[[ DATA, beginning ]]
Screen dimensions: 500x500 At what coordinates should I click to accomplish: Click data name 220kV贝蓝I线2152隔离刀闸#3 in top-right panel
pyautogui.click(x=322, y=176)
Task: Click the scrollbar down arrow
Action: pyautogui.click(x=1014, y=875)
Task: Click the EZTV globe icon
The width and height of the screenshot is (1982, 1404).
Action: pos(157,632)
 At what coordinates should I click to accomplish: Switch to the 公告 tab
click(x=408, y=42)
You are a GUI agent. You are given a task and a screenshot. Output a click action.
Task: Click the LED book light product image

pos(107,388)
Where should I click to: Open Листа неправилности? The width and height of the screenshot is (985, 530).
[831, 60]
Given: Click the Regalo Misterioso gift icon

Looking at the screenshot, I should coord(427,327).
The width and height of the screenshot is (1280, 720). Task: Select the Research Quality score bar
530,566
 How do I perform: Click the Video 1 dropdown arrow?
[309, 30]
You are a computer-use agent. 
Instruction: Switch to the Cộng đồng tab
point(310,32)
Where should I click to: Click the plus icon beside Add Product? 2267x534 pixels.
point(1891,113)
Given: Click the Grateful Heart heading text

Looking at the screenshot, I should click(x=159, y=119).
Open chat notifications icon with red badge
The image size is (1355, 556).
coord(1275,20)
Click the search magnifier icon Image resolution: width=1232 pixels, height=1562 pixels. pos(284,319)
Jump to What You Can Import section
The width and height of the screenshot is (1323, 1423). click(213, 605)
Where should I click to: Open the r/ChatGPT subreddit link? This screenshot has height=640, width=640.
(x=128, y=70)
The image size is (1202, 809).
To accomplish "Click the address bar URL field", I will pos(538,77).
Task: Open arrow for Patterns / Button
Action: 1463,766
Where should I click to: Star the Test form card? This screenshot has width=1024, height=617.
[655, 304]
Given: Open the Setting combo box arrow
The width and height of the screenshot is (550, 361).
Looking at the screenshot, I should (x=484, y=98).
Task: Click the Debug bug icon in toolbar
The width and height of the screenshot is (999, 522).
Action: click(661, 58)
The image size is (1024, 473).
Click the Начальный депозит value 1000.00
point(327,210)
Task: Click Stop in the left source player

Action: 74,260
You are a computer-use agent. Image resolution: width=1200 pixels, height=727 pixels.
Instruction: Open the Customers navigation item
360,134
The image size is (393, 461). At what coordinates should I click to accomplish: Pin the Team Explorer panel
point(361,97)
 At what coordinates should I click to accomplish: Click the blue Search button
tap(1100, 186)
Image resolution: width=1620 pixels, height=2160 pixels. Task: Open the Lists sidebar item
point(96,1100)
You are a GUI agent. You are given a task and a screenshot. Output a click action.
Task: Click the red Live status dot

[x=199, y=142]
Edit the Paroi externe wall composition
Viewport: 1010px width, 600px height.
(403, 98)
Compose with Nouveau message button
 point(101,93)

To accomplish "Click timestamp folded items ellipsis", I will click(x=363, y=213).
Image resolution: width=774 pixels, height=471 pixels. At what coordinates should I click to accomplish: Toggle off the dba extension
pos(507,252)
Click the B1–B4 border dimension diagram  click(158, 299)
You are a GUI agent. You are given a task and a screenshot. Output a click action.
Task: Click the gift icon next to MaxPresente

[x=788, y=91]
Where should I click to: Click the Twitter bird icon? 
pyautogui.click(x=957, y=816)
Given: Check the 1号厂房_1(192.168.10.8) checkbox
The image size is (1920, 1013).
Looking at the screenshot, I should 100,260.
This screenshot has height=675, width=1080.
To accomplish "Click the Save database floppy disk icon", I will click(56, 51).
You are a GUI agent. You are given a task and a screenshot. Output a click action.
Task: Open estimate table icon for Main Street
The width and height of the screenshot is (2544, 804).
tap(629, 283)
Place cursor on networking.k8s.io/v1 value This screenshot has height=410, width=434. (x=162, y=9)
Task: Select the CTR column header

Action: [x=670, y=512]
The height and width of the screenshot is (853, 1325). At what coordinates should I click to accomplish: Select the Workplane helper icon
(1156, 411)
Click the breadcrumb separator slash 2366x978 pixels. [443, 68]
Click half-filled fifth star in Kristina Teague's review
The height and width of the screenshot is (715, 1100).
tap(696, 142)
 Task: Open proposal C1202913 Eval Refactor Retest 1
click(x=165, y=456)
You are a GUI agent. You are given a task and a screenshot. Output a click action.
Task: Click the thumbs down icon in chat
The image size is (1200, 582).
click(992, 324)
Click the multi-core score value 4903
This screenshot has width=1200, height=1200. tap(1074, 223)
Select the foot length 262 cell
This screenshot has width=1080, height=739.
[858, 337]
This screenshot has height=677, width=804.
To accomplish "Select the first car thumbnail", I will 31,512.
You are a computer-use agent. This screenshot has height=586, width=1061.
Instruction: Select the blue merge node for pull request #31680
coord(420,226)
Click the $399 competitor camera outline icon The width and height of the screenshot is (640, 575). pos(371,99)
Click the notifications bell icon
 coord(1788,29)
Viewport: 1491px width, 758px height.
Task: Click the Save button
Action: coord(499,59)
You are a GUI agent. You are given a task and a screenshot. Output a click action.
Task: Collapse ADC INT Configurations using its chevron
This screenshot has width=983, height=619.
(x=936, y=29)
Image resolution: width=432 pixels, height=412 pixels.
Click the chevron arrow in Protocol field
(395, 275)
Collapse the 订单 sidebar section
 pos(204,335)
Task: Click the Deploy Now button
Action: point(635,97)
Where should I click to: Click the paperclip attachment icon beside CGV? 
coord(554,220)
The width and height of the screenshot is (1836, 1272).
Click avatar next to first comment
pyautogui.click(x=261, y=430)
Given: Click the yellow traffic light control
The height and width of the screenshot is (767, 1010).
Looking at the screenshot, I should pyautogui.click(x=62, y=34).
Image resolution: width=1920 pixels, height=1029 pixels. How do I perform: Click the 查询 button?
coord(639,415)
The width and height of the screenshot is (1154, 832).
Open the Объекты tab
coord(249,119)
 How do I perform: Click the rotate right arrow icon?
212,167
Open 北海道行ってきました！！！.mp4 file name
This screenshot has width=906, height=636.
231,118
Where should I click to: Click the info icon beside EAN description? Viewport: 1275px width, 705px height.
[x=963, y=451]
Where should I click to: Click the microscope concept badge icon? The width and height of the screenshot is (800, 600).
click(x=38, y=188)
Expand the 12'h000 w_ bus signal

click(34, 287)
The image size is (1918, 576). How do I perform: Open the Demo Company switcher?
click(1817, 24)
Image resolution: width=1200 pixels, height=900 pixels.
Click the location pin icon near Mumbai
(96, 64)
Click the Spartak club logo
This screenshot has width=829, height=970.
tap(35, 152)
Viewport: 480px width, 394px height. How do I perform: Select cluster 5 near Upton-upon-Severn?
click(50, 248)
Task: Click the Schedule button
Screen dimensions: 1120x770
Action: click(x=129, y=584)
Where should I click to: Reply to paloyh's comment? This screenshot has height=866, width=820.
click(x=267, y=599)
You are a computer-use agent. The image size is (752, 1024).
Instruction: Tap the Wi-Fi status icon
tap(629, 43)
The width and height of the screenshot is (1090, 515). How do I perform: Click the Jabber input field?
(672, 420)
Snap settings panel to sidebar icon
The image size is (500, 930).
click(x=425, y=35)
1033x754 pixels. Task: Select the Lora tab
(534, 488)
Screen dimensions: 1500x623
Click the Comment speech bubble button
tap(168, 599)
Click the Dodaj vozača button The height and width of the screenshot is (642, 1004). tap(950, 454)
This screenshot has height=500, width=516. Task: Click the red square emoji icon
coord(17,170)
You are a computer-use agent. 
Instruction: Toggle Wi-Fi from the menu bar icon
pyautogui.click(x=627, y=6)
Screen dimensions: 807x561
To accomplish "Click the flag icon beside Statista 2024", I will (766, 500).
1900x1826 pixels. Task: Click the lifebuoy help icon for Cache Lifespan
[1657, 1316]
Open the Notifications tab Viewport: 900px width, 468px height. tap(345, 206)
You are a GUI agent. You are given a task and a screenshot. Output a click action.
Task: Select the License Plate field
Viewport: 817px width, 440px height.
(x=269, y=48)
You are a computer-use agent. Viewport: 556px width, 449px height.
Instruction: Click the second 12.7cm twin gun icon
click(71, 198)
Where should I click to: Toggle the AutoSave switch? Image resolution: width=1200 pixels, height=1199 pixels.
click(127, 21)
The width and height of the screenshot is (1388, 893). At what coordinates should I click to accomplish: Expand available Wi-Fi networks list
[[ DATA, end ]]
*WORK TO COMPLETE*
Quote, word for word, every line from the top of the entries through the line that holds "Task: Click the Debug bug icon in toolbar".

*TASK RESULT*
Screen dimensions: 500x500 At what coordinates should I click to accomplish: Click data name 220kV贝蓝I线2152隔离刀闸#3 in top-right panel
pyautogui.click(x=322, y=176)
Task: Click the scrollbar down arrow
Action: pyautogui.click(x=1014, y=875)
Task: Click the EZTV globe icon
The width and height of the screenshot is (1982, 1404).
Action: pos(157,632)
 At what coordinates should I click to accomplish: Switch to the 公告 tab
click(x=408, y=42)
You are a GUI agent. You are given a task and a screenshot. Output a click action.
Task: Click the LED book light product image

pos(107,388)
Where should I click to: Open Листа неправилности? The width and height of the screenshot is (985, 530).
[831, 60]
Given: Click the Regalo Misterioso gift icon

Looking at the screenshot, I should coord(427,327).
The width and height of the screenshot is (1280, 720). Task: Select the Research Quality score bar
530,566
 How do I perform: Click the Video 1 dropdown arrow?
[309, 30]
You are a computer-use agent. 
Instruction: Switch to the Cộng đồng tab
point(310,32)
Where should I click to: Click the plus icon beside Add Product? 2267x534 pixels.
point(1891,113)
Given: Click the Grateful Heart heading text

Looking at the screenshot, I should click(x=159, y=119).
Open chat notifications icon with red badge
The image size is (1355, 556).
coord(1275,20)
Click the search magnifier icon Image resolution: width=1232 pixels, height=1562 pixels. pos(284,319)
Jump to What You Can Import section
The width and height of the screenshot is (1323, 1423). click(213, 605)
Where should I click to: Open the r/ChatGPT subreddit link? This screenshot has height=640, width=640.
(x=128, y=70)
The image size is (1202, 809).
To accomplish "Click the address bar URL field", I will pos(538,77).
Task: Open arrow for Patterns / Button
Action: 1463,766
Where should I click to: Star the Test form card? This screenshot has width=1024, height=617.
[655, 304]
Given: Open the Setting combo box arrow
The width and height of the screenshot is (550, 361).
Looking at the screenshot, I should (x=484, y=98).
Task: Click the Debug bug icon in toolbar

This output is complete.